*PROBLEM REQUIREMENTS*. Reproduce the lines below word for word, starting at the first line and ending at the line that contains "t1-label: T₁ is". Leave the pictures out of your reply.

*DATA SUPPLIED*.
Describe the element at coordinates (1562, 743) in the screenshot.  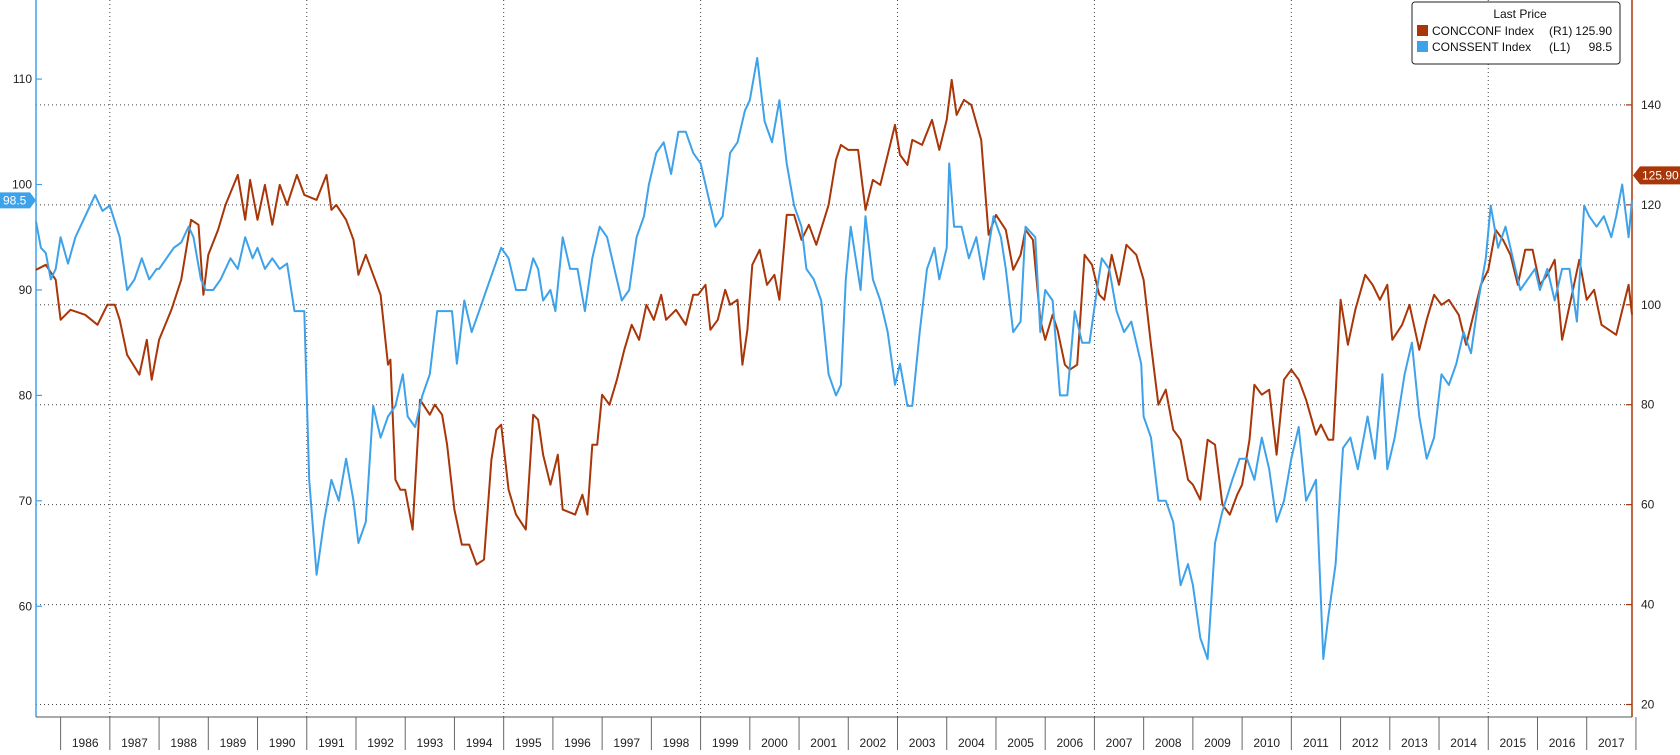
I see `x-tick-label: 2016` at that location.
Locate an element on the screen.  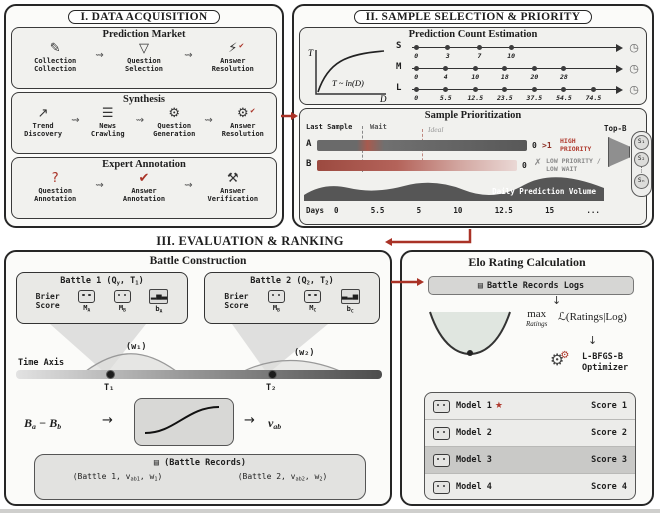
t1-label: T₁ is located at coordinates (110, 388).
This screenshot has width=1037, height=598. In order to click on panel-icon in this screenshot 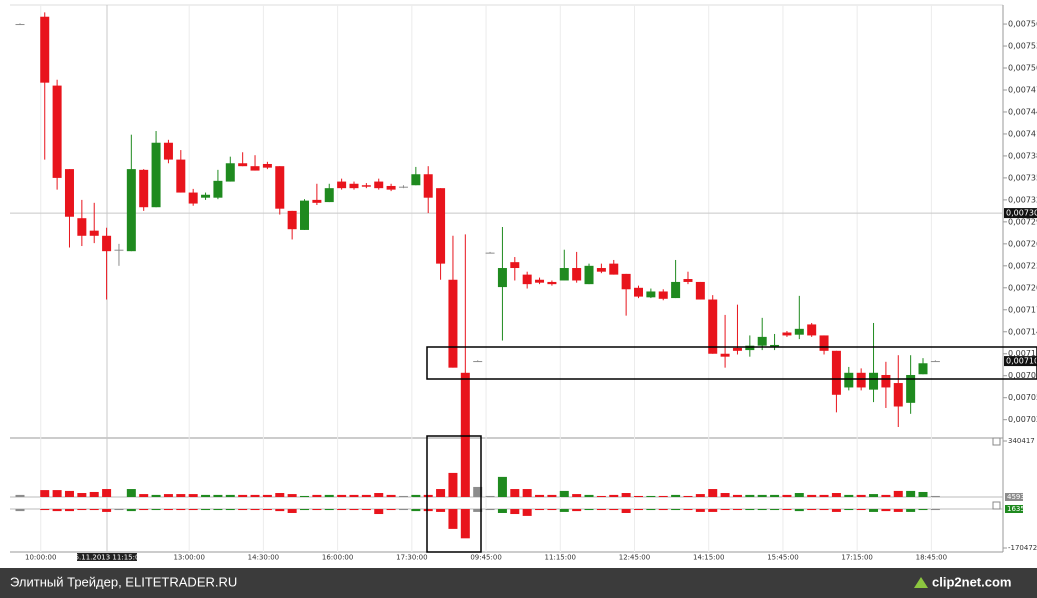, I will do `click(996, 506)`.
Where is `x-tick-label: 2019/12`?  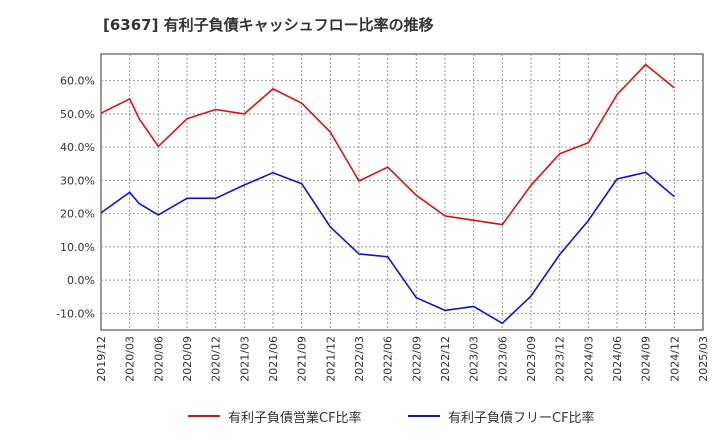
x-tick-label: 2019/12 is located at coordinates (102, 359).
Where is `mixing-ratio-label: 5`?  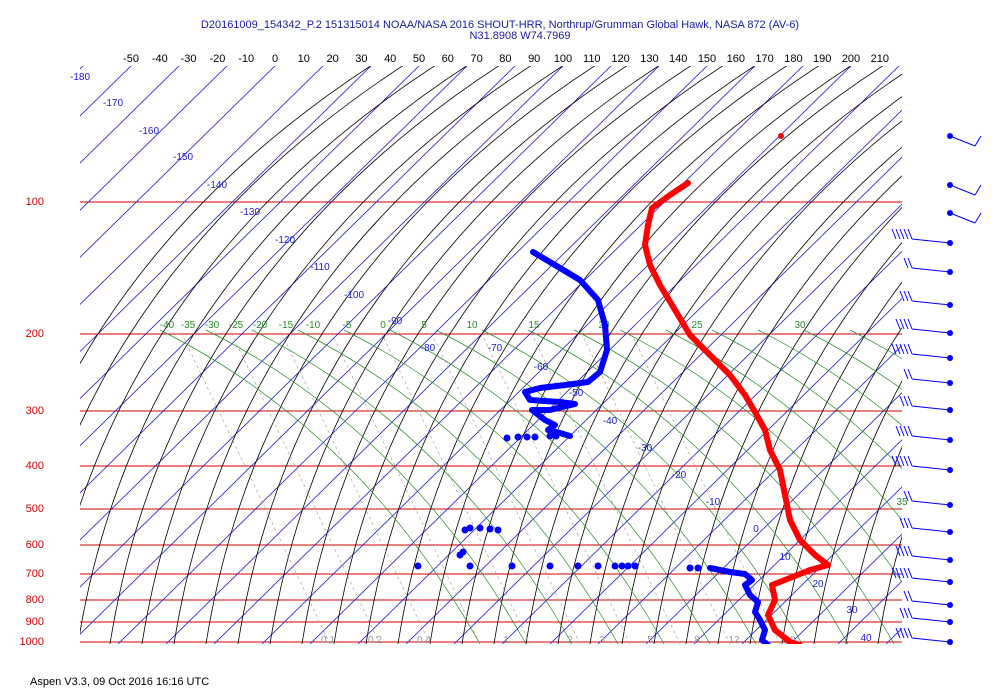 mixing-ratio-label: 5 is located at coordinates (650, 640).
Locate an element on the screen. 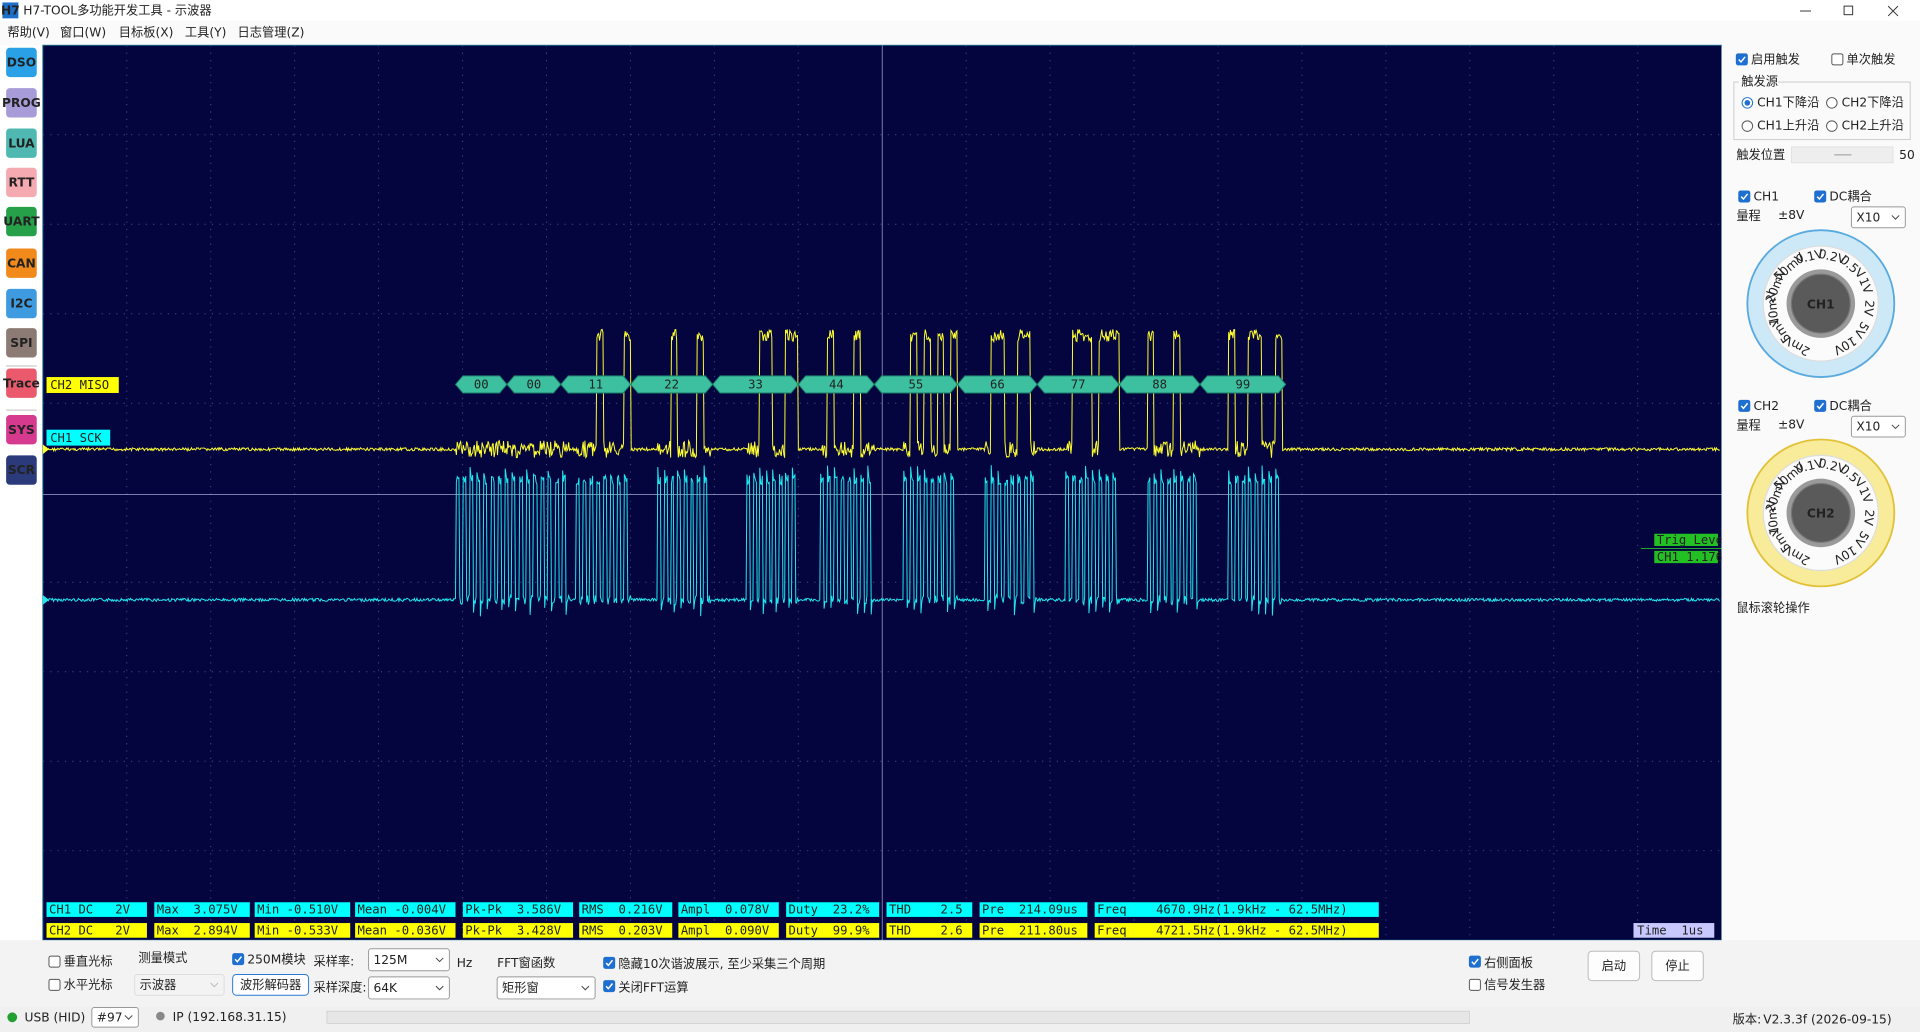 The image size is (1920, 1032). measure-value: Duty 99.9% is located at coordinates (830, 931).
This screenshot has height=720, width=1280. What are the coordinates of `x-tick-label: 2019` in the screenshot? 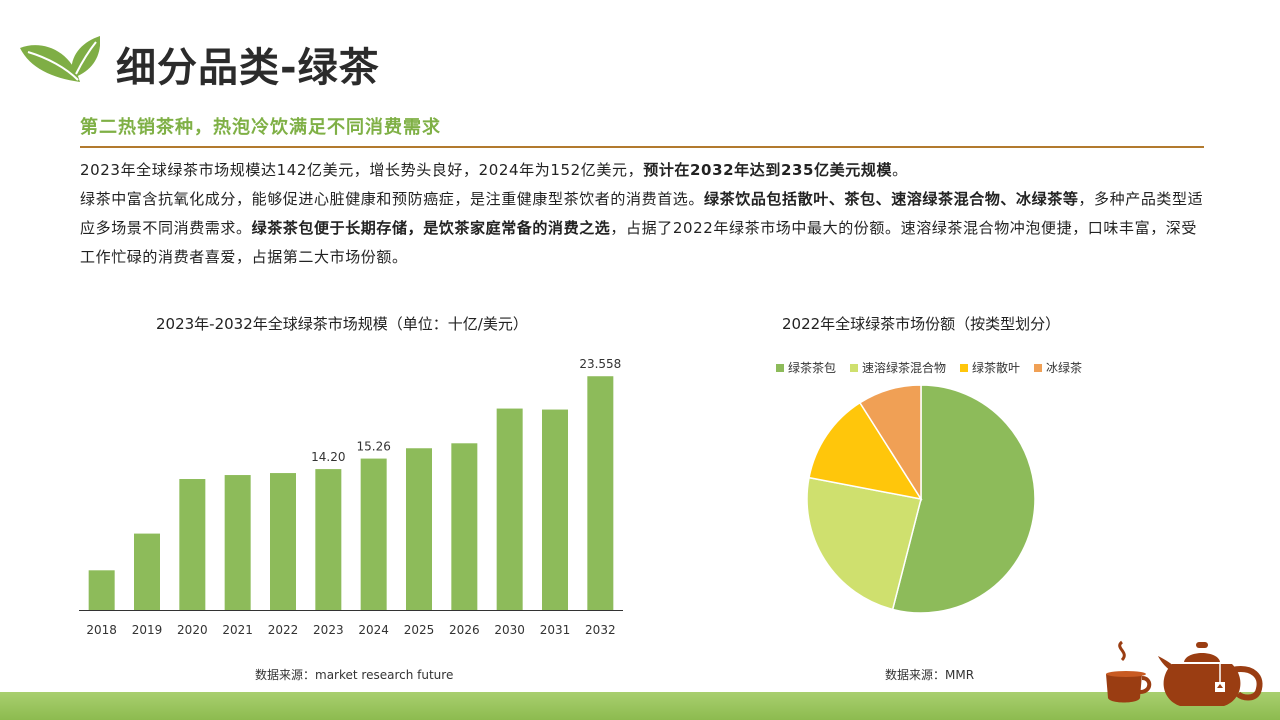 It's located at (148, 630).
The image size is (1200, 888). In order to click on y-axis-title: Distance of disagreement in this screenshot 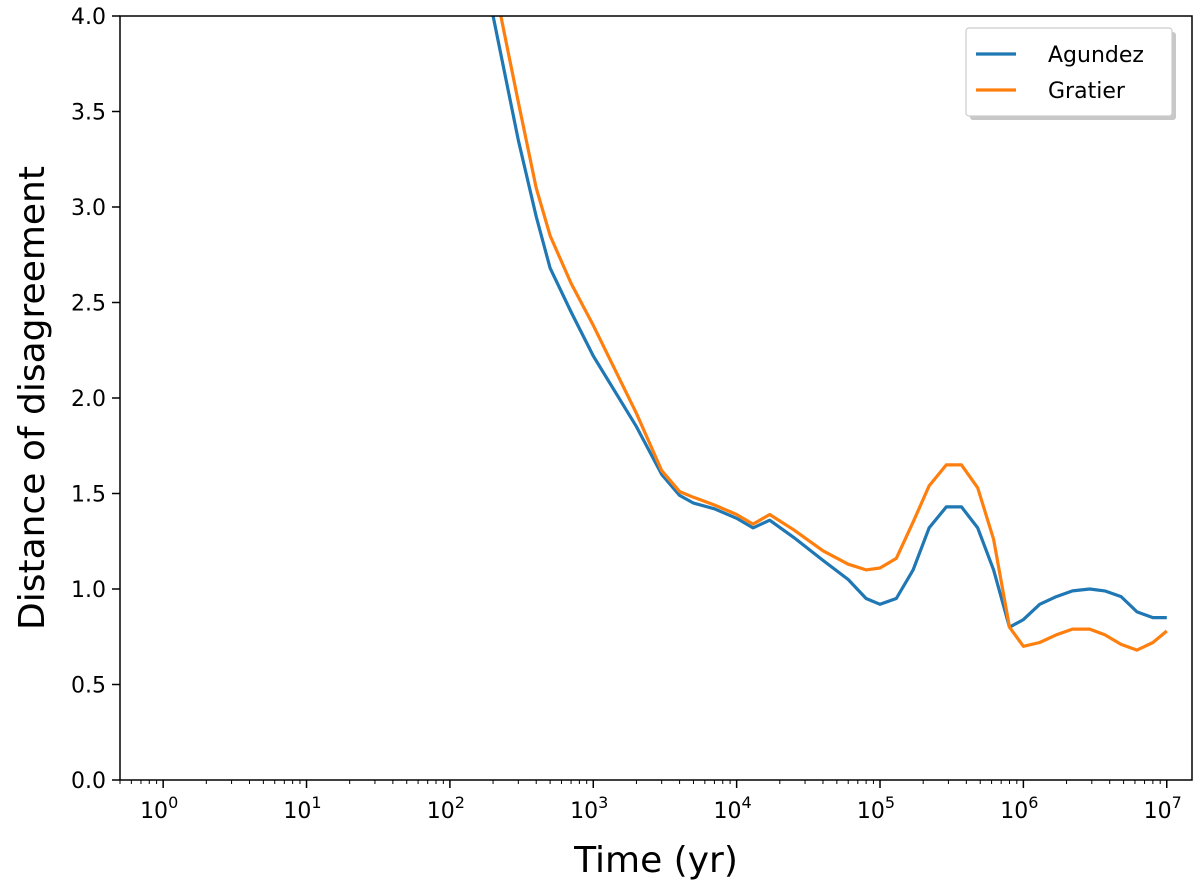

*ANSWER BOX*.
Describe the element at coordinates (1562, 743) in the screenshot.  
I see `x-tick-label: 2016` at that location.
Locate an element on the screen.  
t1-label: T₁ is located at coordinates (110, 388).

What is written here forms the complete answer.